Friday, October 21, 2005

Long time no OddBob

EDITOR'S NOTE: REMEMBER....IT'S NOT MY FAULT. (FINE PRINT ON THE RULES FOR ODDBOB POSTINGS CONTRACT)

We're being subjected to a number of new SF dramas this season on "mainstream" TV.

Here are a few concepts the networks didn't like.

The Top 7 Rejected SF TV Concepts
7> "Doctor Whom": Science fiction for the upper-class British.
6> Pimp My Starship: Captain Picard and the gang add some bling to the Enterprise.
5> "Bay Trek" or "Star Watch": Like "Star Trek" but with bikini- clad hotties running in slo-mo on alien beaches! EDITOR'S NOTE: HOW IS THIS DIFFERENT FROM JUST ABOUT EVERY PLANET CAPTAIN KIRK VISITED ON THE ORIGINAL SHOW?
4> Star Trek - PDU (Prime Directive Unit): A group of Federation scientists, sociologists and lawyers follows in the wake of the USS Enterprise attempting to repair damage done by Kirk and company interfering with under-developed planets.
3> Seven of Nine: Two of the nine Supreme Court justices have secretly been replaced by aliens, and are attempting to weaken the government to make an alien invasion easier. Only the plucky court reporter played by Jeri Ryan knows this has happened and is trying to expose the aliens.
2> Oprah Star Wars: Oprah talks to some of the lesser-known races about life, troubles and losing weight and gives away thousands in fabulous gifts.
and the Number 1 Rejected SF TV Concept...
1> Bluffy the Vampire Pokerplayer: The stakes are real gold.
EDITOR'S NOTE: SOME OF THOSE IDEAS DON'T SOUND SO BAD, ACTUALLY. (COMPARED TO ANY NUMBER OF THINGS THAT HAVE ACTUALLY BEEN ON TV).
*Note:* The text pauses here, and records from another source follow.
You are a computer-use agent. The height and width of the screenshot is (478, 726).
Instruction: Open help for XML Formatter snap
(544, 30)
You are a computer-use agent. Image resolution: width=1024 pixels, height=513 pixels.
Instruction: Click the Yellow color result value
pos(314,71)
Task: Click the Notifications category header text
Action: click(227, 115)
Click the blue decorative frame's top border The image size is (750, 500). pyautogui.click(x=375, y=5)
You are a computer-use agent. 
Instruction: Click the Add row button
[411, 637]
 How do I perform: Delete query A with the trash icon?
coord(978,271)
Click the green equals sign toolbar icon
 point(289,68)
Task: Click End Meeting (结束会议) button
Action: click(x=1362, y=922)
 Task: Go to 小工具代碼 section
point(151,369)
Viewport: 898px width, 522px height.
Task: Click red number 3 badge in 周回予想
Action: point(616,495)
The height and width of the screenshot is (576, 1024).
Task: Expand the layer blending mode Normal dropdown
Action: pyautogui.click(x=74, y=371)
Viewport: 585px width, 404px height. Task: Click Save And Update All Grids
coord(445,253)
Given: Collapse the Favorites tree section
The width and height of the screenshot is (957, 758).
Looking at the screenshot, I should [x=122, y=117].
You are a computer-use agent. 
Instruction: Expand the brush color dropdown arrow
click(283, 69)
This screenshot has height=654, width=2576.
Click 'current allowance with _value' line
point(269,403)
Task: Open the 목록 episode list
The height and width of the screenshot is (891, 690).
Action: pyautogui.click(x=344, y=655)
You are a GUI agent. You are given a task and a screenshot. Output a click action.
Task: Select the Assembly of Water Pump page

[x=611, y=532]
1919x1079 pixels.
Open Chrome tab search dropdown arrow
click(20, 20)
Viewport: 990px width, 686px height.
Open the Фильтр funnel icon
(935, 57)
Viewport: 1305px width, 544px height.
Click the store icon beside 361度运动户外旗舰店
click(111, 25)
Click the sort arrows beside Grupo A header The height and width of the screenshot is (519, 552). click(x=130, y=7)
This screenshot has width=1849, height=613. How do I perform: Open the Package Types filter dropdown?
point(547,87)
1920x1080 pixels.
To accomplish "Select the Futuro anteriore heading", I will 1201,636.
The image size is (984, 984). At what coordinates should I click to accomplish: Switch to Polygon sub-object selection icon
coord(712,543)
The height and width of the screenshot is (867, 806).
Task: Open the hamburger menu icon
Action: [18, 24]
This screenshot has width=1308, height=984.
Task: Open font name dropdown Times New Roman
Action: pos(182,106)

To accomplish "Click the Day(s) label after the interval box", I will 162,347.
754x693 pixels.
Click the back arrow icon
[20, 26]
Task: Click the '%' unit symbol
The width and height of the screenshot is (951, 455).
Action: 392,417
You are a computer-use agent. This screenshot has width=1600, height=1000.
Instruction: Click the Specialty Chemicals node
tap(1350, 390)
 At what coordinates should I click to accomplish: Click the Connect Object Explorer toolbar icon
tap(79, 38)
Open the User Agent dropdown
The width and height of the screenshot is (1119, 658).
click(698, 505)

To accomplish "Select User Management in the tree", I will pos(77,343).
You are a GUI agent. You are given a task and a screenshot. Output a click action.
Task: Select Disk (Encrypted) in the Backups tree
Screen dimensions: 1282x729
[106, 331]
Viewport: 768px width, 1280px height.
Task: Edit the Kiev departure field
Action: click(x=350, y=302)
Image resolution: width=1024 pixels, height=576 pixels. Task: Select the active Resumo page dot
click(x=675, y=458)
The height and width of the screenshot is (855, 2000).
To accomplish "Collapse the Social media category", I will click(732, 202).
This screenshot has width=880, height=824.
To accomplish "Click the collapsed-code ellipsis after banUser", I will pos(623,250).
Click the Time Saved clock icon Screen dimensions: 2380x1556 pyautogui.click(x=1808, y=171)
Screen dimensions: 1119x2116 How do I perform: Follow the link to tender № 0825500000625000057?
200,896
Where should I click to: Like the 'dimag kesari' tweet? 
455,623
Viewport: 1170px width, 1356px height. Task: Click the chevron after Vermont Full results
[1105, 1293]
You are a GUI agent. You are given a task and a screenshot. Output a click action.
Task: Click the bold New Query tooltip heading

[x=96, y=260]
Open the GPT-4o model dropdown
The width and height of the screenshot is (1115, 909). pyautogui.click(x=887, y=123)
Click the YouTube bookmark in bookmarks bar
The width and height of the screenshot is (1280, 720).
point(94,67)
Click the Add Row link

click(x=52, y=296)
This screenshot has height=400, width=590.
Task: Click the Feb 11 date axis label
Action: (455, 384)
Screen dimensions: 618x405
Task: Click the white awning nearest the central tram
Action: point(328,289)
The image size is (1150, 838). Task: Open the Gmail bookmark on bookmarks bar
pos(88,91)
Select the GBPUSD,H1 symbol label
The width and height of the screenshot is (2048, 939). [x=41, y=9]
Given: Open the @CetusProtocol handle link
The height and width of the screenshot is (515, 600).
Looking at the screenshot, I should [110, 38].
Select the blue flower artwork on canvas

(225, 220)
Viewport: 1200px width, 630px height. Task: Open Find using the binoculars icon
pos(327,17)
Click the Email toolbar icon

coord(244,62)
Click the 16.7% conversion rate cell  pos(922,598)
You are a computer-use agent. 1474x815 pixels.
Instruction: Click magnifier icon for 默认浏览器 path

The Top 8 Ways to Choose the Next James Bond
8> First, eliminate all the blond guys. Uh-oh.
7> Martini-chugging contest.
6> Make them earn it from Judi Dench in a "Bachelorette"-style reality show.
5> Lock the candidates in a room with Portia de Rossi, Jody Foster and Ellen DeGeneres. First one to score is our new Bond. EDITOR'S NOTE: OOO..OUCH. NPC.
4> Hold a toga party, see who needs the biggest sheet, ifyouknowwhatimean. EDITOR'S NOTE: NO. BATTING EYELASHES. WHAT DO YOU MEAN?
3> Who cares? Just make sure his British accent is better than Madonna's.
EDITOR'S NOTE: OR KEVIN COSTNER'S.
2> If anyone standing on a ladder reaches Sean Connery's shoulders, he's your man.
and the Number 1 Way to Choose the Next Bond...
1> See who can beat up Tom Cruise. Hire him on principle.
EDITOR'S NOTE: WHERE'S THE CHALLENGE IN THIS? I CAN BEAT UP TC!